Just in time for when lent starts and those Fridays come along–Fish frys are good n all, but this pizza is kinda a little bit better 🙂 (to me atleast)
So there’s this awesome homemade dough that i am obsessed with, and it’s become a staple for when we want a good pizza, calzone, stromboli night ❤
If you haven’t checked out my Crock Pot Buffalo Chicken, this stuff is soo yummy for a pizza topping! But for now i’m gonna talk about calzones, just.. because. Those are something special and i would love for you to try making them at home!
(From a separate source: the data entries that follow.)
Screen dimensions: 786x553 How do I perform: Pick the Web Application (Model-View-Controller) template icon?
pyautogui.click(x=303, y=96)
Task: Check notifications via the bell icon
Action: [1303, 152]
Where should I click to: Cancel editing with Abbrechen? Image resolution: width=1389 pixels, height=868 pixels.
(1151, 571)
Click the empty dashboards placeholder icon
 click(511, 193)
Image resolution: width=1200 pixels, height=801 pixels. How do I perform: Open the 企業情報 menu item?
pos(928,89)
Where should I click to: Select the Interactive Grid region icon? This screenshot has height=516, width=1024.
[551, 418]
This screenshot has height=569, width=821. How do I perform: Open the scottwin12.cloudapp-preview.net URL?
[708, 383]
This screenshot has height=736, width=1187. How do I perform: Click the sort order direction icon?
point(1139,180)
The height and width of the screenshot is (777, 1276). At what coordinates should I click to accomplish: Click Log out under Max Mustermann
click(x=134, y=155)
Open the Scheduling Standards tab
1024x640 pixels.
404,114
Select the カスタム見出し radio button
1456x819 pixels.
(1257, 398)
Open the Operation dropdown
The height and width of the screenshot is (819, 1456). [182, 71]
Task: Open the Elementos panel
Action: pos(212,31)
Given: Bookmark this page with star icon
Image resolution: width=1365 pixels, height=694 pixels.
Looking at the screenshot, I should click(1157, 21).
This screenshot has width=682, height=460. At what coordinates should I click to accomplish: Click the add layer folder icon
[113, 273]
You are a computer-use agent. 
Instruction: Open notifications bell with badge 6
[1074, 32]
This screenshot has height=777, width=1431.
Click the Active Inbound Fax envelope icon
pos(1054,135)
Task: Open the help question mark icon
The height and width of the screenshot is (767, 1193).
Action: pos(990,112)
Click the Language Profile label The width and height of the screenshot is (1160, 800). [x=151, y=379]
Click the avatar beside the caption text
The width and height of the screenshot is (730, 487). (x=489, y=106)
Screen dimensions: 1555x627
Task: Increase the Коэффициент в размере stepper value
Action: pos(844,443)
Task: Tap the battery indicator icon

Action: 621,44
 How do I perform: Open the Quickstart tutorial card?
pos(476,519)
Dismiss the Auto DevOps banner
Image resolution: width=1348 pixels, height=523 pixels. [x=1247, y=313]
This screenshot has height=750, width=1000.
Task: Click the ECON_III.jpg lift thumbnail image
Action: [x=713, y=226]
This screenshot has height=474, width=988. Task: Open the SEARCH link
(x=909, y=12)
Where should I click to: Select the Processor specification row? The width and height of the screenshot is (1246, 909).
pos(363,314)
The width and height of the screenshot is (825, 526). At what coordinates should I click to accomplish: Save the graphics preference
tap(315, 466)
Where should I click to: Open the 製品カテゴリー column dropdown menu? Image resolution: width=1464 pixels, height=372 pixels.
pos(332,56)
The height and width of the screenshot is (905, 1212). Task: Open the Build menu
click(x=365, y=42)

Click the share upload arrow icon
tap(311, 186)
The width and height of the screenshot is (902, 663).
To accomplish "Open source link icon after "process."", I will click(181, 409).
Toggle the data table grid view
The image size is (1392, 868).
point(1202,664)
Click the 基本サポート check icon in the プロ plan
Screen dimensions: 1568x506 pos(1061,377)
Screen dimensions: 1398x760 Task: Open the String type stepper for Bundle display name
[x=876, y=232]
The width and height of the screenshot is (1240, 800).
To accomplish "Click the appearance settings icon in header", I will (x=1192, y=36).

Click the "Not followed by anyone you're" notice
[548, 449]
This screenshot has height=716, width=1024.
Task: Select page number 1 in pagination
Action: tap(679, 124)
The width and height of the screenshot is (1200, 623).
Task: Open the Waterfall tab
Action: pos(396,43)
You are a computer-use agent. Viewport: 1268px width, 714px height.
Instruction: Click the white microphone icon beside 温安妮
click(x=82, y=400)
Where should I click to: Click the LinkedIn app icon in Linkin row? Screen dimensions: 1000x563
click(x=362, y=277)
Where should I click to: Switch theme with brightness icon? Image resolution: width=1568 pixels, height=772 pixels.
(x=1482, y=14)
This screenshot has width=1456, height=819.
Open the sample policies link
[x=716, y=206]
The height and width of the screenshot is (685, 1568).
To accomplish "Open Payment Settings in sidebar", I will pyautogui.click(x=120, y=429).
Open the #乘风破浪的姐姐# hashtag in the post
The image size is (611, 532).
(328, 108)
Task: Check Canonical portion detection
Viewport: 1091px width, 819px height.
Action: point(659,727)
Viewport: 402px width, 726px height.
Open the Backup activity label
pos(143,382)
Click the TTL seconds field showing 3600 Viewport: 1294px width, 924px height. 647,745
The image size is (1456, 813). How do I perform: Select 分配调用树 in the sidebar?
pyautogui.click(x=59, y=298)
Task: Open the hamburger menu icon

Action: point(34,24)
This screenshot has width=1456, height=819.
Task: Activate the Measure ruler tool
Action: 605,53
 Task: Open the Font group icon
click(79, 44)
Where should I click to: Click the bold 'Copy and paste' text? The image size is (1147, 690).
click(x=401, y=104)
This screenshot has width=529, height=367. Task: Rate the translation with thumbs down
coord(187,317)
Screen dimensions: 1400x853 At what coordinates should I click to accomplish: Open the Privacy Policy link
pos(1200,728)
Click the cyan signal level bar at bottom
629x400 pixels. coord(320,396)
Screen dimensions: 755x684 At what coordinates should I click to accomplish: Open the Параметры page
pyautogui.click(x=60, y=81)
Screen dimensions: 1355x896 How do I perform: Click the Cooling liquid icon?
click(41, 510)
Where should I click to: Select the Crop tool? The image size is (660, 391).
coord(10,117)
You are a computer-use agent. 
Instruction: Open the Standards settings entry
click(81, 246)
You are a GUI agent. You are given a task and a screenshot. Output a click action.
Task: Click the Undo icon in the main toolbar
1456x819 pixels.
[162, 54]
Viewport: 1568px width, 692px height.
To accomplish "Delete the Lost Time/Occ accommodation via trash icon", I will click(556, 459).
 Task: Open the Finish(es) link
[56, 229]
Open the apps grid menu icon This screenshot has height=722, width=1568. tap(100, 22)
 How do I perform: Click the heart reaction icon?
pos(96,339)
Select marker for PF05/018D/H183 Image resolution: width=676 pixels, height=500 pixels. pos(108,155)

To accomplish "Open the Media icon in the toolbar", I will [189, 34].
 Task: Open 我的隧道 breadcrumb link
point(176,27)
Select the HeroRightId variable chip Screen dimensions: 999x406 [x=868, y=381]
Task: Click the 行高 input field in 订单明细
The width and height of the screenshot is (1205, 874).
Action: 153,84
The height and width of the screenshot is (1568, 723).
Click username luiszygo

You’ll impress yourself, i promise 🙂
Recipe slightly adapted from: Life In The Lofthouse
- 1 cup warm water
- 1T honey
- 1T vegetable oil
- 1T instant yeast
- 1t salt
- 2 1/2 cups all-purpose flour
For additional ingredients:
- Get creative with your stuffing, use your favorite pizza ingredients and turn it into a calzone!
- For the topping:
- 1 egg
- ½ tsp water
- 1 tsp parmesan
- ½ tsp Italian seasoning
- In the bowl of an electric stand mixer with dough hook attached, mix water, honey, oil, yeast and salt. Add flour gradually until a soft dough forms and pulls away from the sides of the bowl. The dough should be soft and smooth. You can add up to another 1/4-1/2 cup of flour, but no more than that.
- Knead the dough for 3 minutes in stand mixer.
- Cover the dough with plastic wrap and let rest for 10 minutes (or you can even make this ahead of time and place in refrigerator for an hour, but not too long).
- Divide dough into 4 equal parts; flatten dough out and shape onto a greased pizza pan.
- Use whatever ingredients you would like to go inside your calzone; placing on only one side of the dough (tomato sauce, spinach, mushroom, grilled/roasted eggplant, mozzarella, cottage cheese, etc)
- Fold calzone in-half and roll the edges of the calzone up to seal in the ingredients.
- Whisk together the egg and water. Brush the tops of the stuffed calzones. Sprinkle with Parmesan and Italian seasoning.
- Using a knife, make 2-3 slits ontop of the calzone for ventilation.
- Bake at 425 for 10-15 minutes or until tops are golden brown. Serve with pizza sauce on the side for dunking.